QAEvaluator Class
Initialize a question-answer evaluator configured for a specific Azure OpenAI model.
Note
To align with our support of a diverse set of models, keys without the gpt_ prefix has been added.
To maintain backwards compatibility, the old keys with the gpt_ prefix are still be present in the output;
however, it is recommended to use the new keys moving forward as the old keys will be deprecated in the future.
Constructor
QAEvaluator(model_config, *, groundedness_threshold: int = 3, relevance_threshold: int = 3, coherence_threshold: int = 3, fluency_threshold: int = 3, similarity_threshold: int = 3, f1_score_threshold: float = 0.5, **kwargs)
Parameters
| Name | Description |
|---|---|
|
model_config
Required
|
Configuration for the Azure OpenAI model. |
|
groundedness_threshold
Required
|
The threshold for groundedness evaluation. Default is 3. |
|
relevance_threshold
Required
|
The threshold for relevance evaluation. Default is 3. |
|
coherence_threshold
Required
|
The threshold for coherence evaluation. Default is 3. |
|
fluency_threshold
Required
|
The threshold for fluency evaluation. Default is 3. |
|
similarity_threshold
Required
|
The threshold for similarity evaluation. Default is 3. |
|
f1_score_threshold
Required
|
The threshold for F1 score evaluation.
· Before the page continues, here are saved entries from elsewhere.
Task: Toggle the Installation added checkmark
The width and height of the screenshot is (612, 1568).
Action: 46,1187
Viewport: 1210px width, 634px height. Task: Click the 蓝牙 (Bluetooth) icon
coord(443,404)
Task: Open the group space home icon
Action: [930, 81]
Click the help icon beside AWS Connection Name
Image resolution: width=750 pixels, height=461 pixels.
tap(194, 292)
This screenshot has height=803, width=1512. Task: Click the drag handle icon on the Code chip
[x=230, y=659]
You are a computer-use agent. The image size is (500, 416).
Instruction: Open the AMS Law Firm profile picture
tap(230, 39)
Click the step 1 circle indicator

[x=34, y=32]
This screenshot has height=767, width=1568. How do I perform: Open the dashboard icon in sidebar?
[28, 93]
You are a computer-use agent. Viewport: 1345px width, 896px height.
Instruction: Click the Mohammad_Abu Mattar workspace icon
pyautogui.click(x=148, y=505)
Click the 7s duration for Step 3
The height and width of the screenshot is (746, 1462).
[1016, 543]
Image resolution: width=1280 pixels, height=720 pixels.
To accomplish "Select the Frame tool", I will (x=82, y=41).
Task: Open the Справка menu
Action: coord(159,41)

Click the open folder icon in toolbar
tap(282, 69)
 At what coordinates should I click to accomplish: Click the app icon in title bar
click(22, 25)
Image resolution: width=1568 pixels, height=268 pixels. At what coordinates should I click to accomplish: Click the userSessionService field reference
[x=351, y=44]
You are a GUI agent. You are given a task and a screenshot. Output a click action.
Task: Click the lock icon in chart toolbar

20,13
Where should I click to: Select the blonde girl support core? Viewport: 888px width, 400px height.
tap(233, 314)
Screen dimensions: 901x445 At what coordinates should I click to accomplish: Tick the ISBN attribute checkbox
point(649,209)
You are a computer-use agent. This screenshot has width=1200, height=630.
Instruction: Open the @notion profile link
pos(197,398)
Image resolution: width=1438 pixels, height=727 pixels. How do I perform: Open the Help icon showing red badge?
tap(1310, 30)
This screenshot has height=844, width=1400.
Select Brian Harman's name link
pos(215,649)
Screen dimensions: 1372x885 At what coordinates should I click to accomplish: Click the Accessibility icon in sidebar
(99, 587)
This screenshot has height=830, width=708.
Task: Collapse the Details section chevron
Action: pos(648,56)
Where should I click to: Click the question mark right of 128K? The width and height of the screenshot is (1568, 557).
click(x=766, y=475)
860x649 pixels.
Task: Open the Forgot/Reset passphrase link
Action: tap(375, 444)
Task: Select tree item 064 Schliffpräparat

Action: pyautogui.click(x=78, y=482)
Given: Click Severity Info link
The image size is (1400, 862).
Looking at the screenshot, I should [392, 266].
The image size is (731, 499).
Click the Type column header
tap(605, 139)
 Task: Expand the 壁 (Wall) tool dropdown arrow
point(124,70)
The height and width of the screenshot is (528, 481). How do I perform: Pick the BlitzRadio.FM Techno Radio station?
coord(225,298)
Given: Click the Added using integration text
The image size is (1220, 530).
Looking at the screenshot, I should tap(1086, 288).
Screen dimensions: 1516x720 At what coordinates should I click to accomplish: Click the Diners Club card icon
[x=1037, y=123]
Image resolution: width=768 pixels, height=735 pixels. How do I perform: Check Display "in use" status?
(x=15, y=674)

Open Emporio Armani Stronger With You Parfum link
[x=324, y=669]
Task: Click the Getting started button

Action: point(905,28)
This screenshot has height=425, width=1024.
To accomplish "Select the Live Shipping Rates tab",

Default is 0.5. |
|
kwargs
Required
|
Additional arguments to pass to the evaluator. |
Keyword-Only Parameters
| Name | Description |
|---|---|
|
groundedness_threshold
|
Default value: 3
|
|
relevance_threshold
|
Default value: 3
|
|
coherence_threshold
|
Default value: 3
|
|
fluency_threshold
|
Default value: 3
|
|
similarity_threshold
|
Default value: 3
|
|
f1_score_threshold
|
Default value: 0.5
|
Examples
Initialize with threshold and call a QAEvaluator.
import os
from azure.ai.evaluation import QAEvaluator
model_config = {
"azure_endpoint": os.environ.get("AZURE_OPENAI_ENDPOINT"),
"api_key": os.environ.get("AZURE_OPENAI_KEY"),
"azure_deployment": os.environ.get("AZURE_OPENAI_DEPLOYMENT"),
}
qa_eval = QAEvaluator(
model_config=model_config,
groundedness_threshold=2,
relevance_threshold=2,
coherence_threshold=2,
fluency_threshold=2,
similarity_threshold=2,
f1_score_threshold=0.5,
)
qa_eval(query="This's the color?", response="Black", ground_truth="gray", context="gray")
Attributes
id
Evaluator identifier, experimental and to be used only with evaluation in cloud.
id = 'azureai://built-in/evaluators/qa'